Cybersecurity and Future of Law Practice Blog
by Sharon D. Nelson Esq., President of Sensei Enterprises, Inc.

Gartner Places Machine Learning at the Peak of the Hype Cycle

August 25, 2016

Gartner has published the 2016 edition of its Hype Cycle chart. The most fascinating part of the 2016 edition of the Hype Cycle is not where any one technology shows up. It's how multiple incarnations of one underlying technology — machine intelligence — are spread out across several points on the infamous trough-and-plateau chart.

Gartner's label for the rise of machine intelligence is "the perceptual smart machine age," and it predicts that such machines will be "the most disruptive class of technologies over the next 10 years."

The benefits of what Gartner calls "radical computational power, near-endless amounts of data, and unprecedented advances in deep neural networks" are on the rise, but none has yet ripened to the point where it is routinely useful. Furthermore, Gartner doesn't see any of them becoming mainstream before at least two years pass, with most of them in the "wait five years or more" category.

As an InfoWorld post speculated, the real issue — and the reason Gartner may be pushing machine learning's heyday ahead — is not that machine learning faces technical barriers. Rather, the primary obstacle is that machine learning isn't a cure-all, so it'll take time to reveal its genuinely beneficial applications. As the post notes, the inventors of the laser couldn't figure out what to do with it at first either.

Careening headfirst into the "Trough of Disillusionment" are self-driving cars (labeled as "autonomous vehicles") and "Natural-Language Question Answering." Both are examples of machines expected to act like humans but without mistakes. There's little point of having a self-driving car if it hops the curb and forgets to brake for pedestrians, and there's little reason to have a machine respond to plain-English questions unless it can produce precise, accurate and coherent answers.
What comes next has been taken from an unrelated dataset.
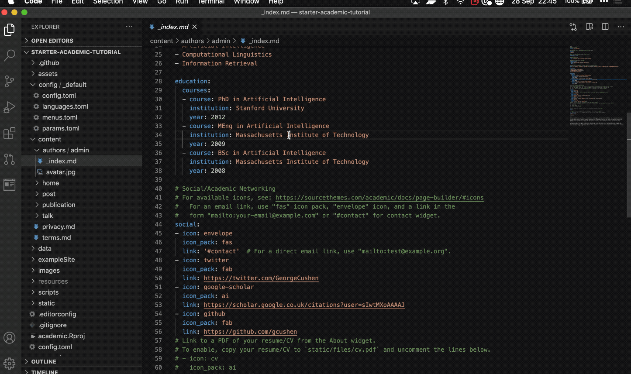
Task: Open the Extensions view
Action: pyautogui.click(x=10, y=133)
As Gartner sees it, the reality of both projects is that they're messier and more complex than anyone could anticipate. It's one matter to make a car that can maintain speed and distance from other cars on the highway, and another to make a car that can parallel-park without getting a ticket – at least today. The same goes for natural language, especially since natural language is ambiguous by nature.

Reasonable discussions about machine intelligence see it as an augmenter, not a replacement, for human insight and understanding. That too may change, but not soon. Yet everywhere we turn AI and machine intelligence are hyped far beyond their current capabilities.

As my friend Ed Walters says, 95% of AI is hype. Most of what is called AI is simply smart programming. Thanks to Dave Ries for forwarding the story.